RECORDS FOR THE EXERCISE:
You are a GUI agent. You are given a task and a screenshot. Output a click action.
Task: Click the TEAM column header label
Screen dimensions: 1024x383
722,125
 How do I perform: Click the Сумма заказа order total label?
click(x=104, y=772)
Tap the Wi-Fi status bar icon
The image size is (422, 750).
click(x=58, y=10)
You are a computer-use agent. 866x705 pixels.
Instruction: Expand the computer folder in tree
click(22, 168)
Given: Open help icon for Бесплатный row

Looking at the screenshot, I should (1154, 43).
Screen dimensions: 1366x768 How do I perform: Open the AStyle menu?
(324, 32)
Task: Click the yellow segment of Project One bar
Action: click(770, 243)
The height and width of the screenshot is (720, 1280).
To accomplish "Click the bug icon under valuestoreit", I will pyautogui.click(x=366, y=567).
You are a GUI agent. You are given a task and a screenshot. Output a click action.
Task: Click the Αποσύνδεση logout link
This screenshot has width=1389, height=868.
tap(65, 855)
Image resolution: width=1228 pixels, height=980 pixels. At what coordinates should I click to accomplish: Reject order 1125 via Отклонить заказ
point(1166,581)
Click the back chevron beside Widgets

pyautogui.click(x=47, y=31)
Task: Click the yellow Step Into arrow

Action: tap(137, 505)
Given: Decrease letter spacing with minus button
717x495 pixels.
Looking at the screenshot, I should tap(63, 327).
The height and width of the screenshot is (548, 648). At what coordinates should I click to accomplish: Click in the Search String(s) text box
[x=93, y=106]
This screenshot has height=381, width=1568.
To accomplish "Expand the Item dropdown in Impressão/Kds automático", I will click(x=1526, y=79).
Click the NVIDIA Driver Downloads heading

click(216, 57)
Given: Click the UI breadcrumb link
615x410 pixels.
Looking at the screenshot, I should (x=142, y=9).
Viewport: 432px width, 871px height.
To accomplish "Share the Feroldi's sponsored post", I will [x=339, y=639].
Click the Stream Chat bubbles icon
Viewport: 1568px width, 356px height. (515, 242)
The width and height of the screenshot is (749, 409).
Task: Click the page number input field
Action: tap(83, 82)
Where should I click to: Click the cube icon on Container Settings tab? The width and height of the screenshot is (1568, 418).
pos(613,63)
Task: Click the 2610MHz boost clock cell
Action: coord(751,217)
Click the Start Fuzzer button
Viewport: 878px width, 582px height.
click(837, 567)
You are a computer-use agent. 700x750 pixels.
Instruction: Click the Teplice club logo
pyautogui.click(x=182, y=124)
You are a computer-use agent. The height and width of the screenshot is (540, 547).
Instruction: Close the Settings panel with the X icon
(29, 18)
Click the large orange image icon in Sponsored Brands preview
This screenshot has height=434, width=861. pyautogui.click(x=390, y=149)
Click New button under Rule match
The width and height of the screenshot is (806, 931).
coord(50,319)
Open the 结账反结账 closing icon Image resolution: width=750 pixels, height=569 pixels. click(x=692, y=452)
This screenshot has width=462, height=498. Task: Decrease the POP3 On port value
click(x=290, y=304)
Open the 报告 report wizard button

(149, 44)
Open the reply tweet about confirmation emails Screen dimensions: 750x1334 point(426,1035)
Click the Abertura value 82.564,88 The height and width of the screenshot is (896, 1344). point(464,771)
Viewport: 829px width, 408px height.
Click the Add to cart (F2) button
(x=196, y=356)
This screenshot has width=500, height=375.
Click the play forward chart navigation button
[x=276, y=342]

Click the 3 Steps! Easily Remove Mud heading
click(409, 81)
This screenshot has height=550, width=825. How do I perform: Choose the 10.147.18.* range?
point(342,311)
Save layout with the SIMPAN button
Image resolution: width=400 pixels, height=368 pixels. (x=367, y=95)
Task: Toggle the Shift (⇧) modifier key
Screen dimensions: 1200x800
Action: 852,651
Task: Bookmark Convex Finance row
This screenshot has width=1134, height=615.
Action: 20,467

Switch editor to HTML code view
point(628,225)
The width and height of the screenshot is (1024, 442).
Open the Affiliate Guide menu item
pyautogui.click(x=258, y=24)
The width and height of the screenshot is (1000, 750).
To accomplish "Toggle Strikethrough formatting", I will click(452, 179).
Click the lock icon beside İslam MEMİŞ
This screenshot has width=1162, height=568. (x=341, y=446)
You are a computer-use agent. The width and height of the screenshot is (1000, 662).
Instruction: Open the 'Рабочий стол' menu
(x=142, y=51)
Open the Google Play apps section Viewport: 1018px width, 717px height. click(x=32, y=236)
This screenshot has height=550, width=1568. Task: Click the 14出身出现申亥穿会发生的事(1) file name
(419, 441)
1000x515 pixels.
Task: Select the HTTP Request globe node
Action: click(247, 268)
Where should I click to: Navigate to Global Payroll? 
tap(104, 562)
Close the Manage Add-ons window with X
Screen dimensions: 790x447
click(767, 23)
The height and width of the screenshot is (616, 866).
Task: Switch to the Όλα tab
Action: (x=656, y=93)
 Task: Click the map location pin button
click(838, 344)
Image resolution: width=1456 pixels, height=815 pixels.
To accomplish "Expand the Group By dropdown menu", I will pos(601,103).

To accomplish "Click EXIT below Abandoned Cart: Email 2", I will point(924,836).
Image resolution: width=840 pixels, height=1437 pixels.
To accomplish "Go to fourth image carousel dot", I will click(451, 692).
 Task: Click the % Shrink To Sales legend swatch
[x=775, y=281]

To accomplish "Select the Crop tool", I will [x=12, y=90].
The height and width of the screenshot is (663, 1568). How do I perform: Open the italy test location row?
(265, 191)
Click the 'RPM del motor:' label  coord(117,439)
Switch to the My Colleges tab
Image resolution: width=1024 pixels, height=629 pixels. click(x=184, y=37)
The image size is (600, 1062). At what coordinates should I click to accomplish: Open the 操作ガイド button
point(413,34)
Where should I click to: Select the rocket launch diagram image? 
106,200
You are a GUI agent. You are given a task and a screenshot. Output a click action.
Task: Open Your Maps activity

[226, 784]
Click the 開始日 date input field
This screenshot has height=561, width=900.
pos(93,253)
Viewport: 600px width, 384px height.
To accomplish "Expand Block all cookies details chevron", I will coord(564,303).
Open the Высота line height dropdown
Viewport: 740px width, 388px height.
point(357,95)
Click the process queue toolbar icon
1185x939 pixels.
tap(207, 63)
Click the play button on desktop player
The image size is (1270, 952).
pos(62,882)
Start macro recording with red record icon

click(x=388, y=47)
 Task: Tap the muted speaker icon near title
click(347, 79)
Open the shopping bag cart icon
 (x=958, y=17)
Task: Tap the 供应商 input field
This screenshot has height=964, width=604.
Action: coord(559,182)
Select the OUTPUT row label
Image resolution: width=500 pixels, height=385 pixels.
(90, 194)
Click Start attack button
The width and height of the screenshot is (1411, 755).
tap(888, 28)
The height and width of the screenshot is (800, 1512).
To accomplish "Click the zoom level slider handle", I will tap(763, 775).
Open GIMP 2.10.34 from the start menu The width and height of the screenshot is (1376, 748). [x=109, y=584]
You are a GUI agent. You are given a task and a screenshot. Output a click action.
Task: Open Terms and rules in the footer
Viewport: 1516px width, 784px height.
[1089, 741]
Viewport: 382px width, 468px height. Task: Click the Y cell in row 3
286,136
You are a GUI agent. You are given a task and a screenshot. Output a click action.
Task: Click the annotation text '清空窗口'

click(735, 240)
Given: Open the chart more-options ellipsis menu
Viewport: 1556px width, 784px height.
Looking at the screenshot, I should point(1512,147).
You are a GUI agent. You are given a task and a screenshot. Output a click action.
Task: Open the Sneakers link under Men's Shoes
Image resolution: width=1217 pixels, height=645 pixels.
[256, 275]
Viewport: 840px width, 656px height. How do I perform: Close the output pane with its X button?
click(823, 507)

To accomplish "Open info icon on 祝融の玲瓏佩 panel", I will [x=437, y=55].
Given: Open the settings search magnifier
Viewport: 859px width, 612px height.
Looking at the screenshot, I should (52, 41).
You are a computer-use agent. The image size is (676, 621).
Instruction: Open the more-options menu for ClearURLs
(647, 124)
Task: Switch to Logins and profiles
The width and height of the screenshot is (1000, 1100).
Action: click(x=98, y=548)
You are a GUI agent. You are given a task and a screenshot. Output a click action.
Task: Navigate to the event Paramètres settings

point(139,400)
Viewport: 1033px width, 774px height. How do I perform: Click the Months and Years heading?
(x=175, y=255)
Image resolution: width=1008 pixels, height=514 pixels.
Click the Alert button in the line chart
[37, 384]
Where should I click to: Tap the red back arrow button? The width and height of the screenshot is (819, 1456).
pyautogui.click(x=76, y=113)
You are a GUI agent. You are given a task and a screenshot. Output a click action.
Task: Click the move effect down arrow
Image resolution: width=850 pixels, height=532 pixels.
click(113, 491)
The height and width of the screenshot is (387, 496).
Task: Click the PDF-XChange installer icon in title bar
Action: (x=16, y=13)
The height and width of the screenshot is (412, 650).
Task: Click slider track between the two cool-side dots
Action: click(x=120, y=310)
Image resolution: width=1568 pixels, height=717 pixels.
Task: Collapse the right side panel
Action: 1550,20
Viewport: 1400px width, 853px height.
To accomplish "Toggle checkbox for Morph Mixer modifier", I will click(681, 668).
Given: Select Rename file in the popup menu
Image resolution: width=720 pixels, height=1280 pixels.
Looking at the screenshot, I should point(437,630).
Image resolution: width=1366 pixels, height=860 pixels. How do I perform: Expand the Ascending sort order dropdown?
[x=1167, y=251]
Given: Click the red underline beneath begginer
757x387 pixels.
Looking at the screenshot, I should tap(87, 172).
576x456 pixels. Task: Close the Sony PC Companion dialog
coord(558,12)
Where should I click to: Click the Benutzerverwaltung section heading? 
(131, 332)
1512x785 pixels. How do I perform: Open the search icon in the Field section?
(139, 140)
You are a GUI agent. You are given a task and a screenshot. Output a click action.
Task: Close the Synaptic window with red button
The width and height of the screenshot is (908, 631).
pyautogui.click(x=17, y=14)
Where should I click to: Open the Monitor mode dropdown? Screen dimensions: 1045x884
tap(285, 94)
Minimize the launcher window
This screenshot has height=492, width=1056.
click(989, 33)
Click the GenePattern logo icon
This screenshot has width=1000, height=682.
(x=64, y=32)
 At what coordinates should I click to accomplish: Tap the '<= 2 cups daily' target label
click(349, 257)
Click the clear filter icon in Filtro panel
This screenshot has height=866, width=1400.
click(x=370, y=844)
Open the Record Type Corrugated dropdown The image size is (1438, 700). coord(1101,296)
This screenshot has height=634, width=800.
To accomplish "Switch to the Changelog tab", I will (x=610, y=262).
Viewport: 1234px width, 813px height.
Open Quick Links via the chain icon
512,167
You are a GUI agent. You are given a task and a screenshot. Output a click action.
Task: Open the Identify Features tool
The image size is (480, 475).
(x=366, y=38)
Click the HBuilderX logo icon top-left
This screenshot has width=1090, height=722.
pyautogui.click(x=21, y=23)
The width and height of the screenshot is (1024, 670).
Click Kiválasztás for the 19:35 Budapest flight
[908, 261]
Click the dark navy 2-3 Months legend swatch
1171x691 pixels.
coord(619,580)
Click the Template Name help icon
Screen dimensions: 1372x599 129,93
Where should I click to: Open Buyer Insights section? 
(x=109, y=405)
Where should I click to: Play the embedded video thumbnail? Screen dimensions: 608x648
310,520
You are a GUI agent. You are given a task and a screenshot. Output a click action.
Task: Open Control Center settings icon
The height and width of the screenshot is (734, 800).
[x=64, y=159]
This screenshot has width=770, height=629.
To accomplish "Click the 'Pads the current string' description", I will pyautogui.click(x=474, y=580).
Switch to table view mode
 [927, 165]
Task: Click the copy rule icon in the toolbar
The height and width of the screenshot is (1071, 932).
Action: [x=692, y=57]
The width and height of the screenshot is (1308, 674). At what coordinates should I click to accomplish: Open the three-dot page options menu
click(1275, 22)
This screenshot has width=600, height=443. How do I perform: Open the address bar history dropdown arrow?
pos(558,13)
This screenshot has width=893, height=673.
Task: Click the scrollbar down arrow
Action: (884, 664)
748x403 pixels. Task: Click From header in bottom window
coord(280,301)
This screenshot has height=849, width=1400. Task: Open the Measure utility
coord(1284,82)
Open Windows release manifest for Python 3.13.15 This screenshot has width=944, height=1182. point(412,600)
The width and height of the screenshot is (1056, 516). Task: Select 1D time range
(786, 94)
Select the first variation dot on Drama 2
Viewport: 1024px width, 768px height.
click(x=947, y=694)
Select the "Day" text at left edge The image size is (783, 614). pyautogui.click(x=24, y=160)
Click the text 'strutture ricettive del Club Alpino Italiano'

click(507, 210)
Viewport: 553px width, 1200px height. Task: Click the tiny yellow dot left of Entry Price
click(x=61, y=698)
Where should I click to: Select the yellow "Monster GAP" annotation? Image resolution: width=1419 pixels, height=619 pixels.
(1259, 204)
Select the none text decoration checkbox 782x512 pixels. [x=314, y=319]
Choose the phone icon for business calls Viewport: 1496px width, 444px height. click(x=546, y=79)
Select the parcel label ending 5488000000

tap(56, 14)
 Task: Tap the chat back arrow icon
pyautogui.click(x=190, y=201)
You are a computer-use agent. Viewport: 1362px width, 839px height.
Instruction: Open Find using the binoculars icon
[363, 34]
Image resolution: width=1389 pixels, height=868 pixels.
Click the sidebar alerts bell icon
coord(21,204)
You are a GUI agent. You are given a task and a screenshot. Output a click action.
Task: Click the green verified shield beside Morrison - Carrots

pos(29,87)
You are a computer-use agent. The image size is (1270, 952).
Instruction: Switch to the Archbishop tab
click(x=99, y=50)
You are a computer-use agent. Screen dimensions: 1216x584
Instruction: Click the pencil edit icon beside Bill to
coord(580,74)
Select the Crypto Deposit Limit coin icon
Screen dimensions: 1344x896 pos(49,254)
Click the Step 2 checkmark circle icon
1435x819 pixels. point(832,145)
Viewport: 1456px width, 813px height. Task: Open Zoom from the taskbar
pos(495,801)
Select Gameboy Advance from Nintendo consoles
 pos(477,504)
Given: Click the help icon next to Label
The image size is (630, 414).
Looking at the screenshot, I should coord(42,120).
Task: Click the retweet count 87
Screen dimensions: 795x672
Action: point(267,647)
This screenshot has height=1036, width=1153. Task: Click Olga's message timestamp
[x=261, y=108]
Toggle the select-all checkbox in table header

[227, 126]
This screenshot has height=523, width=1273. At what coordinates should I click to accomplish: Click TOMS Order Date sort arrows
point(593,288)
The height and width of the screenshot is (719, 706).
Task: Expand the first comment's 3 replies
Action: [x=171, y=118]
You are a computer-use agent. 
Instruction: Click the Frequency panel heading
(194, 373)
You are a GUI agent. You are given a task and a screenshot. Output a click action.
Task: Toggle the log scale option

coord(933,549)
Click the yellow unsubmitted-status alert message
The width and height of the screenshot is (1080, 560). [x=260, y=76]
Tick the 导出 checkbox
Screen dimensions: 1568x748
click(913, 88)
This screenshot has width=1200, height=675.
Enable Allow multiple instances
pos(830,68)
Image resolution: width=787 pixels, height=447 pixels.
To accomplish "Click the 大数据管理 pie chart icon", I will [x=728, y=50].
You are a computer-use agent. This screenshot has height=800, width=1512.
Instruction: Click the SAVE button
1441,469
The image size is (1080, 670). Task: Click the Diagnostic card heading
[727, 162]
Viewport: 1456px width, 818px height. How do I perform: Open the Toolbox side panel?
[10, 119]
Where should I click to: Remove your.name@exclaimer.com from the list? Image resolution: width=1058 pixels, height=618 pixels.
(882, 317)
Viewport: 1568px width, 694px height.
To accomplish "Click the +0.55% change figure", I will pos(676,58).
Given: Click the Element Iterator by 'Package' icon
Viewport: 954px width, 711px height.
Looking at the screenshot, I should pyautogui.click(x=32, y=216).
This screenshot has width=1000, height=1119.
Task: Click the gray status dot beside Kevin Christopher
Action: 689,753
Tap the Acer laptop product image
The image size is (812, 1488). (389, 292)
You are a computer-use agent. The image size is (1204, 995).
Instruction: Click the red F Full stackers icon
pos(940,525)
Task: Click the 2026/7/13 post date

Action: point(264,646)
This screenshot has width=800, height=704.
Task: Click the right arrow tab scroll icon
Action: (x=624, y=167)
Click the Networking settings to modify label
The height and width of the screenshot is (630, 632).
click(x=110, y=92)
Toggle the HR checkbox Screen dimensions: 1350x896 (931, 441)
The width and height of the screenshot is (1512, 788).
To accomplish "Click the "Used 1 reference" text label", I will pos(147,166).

ABOUT THIS EXERCISE: Please return each line of the listing above that contains "toolbar".

RESPONSE AREA:
Click the process queue toolbar icon
Task: Click the copy rule icon in the toolbar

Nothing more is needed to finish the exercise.